■ Aim
From the post below on GPU image processing with AForge, list every kind of item that AForge is described as featuring.

Altimesh

Author: regis portalez

Image processing on a GPU with AForge

Posted on by regis portalez

AForge is a popular .Net library for image processing and computer vision. It features a lot of image filters, noise generators, or other image-related algorithms.
Since it’s written in C#, and given the very parallel nature of most of image processing algorithms, we tried to hybridize some of them.
AForge code make heavy use of dot net unsafe, which is supported by the Hybridizer.

We chose two examples to illustrate hybridizer’s capabilities. First is Perlin noise, a highly compute intensive noise generator, and second is AdaptiveSmoothing, a latency bound image filter.

Perlin noise

Perlin noise is written for double precison in AForge, and we test on a GTX 1080 Ti, which has almost no double precision arithmetic units. We therefore first cloned the Perlin noise algorithm and made a PerlinNoiseFloat class, in which we just replaced “double” by “float”, without changing a single bit of the code structure or algorithm implementation.

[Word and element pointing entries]
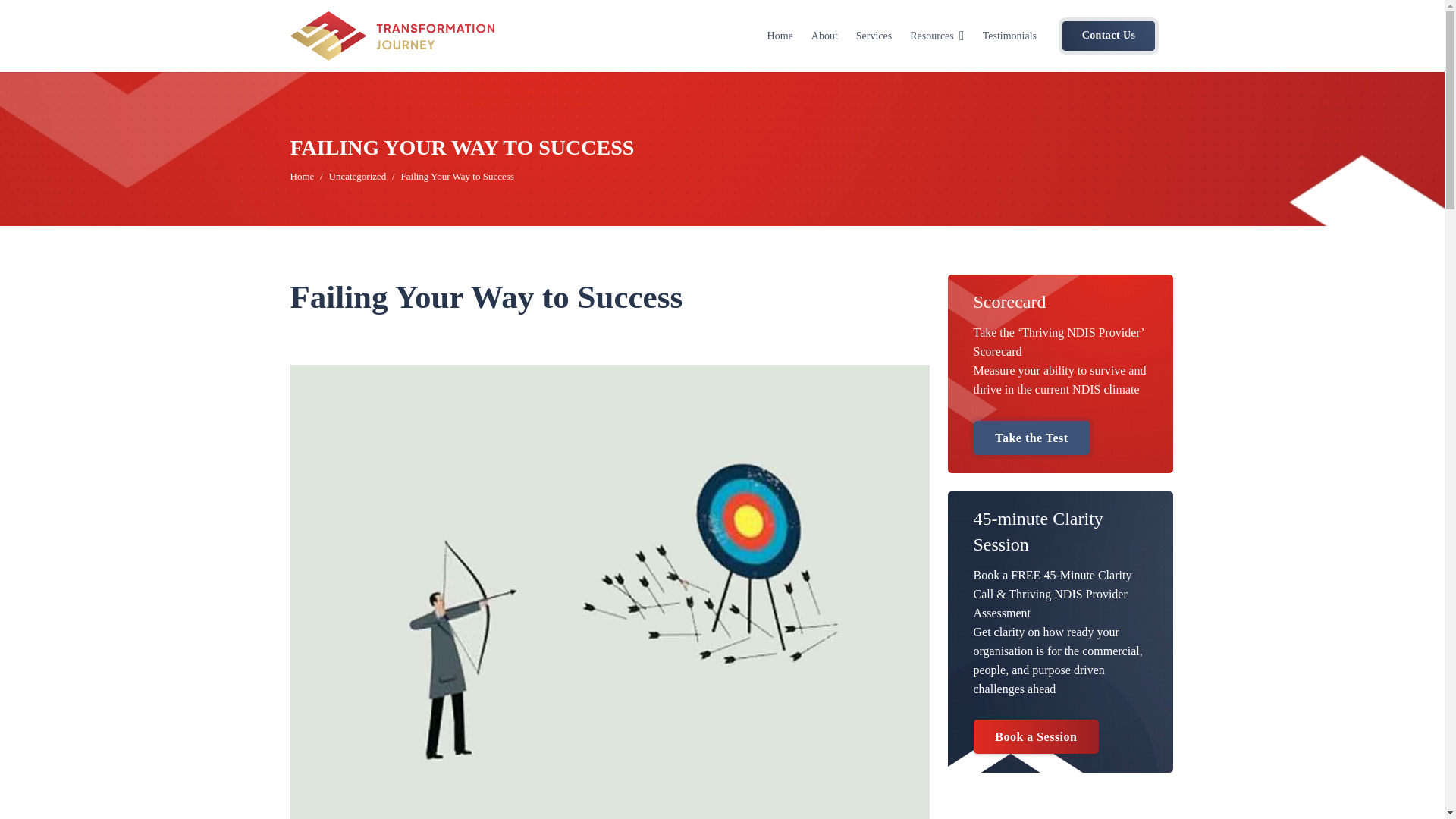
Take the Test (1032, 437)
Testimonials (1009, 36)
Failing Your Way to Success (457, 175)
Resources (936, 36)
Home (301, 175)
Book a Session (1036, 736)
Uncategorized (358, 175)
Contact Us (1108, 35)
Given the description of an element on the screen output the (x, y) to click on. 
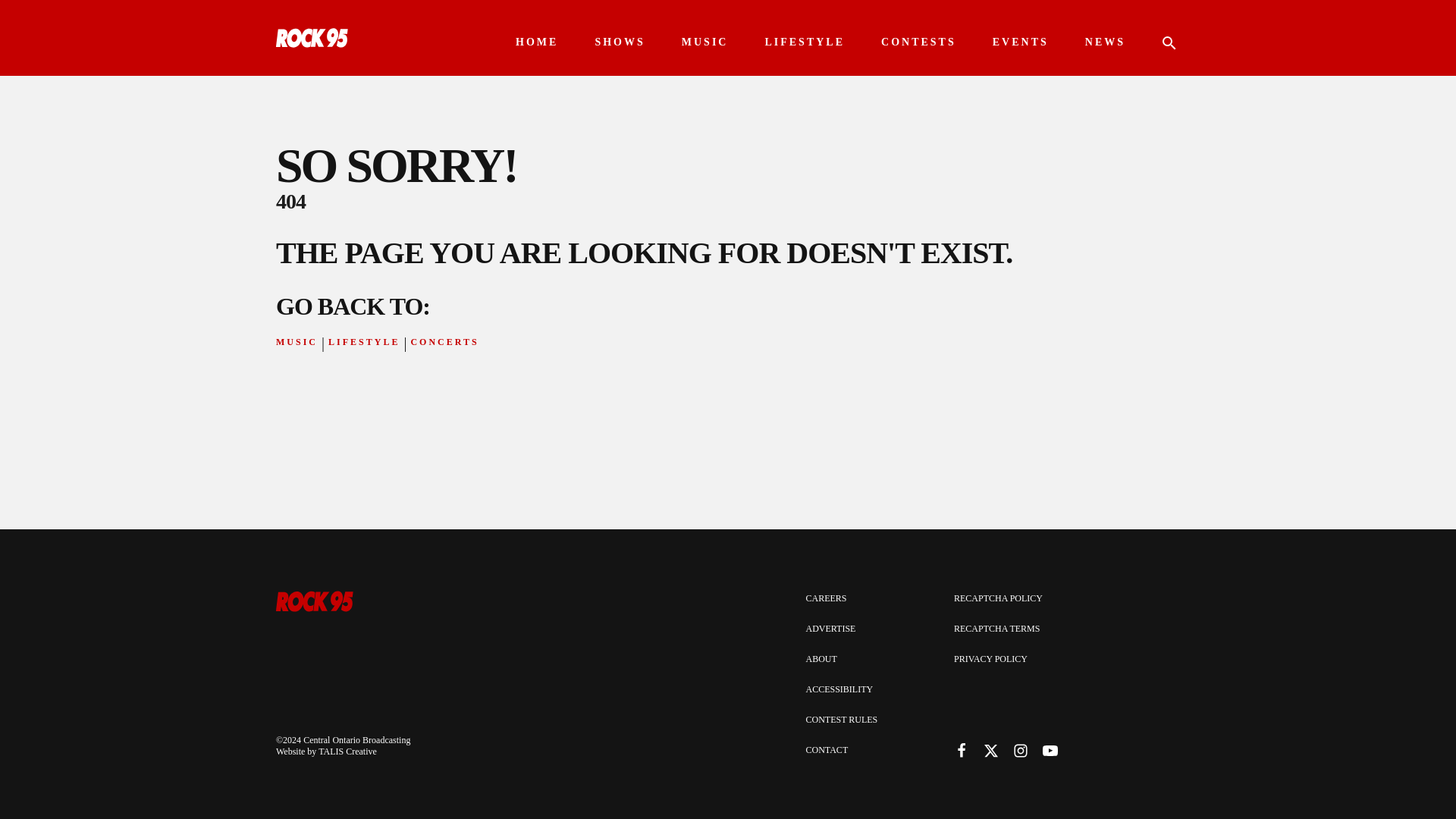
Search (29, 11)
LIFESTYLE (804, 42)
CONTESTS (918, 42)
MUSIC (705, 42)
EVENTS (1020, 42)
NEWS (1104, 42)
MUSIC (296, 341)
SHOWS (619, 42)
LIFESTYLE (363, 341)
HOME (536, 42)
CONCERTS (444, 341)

■ Answer in full
- Image filters
- Noise generators
- Other image-related algorithms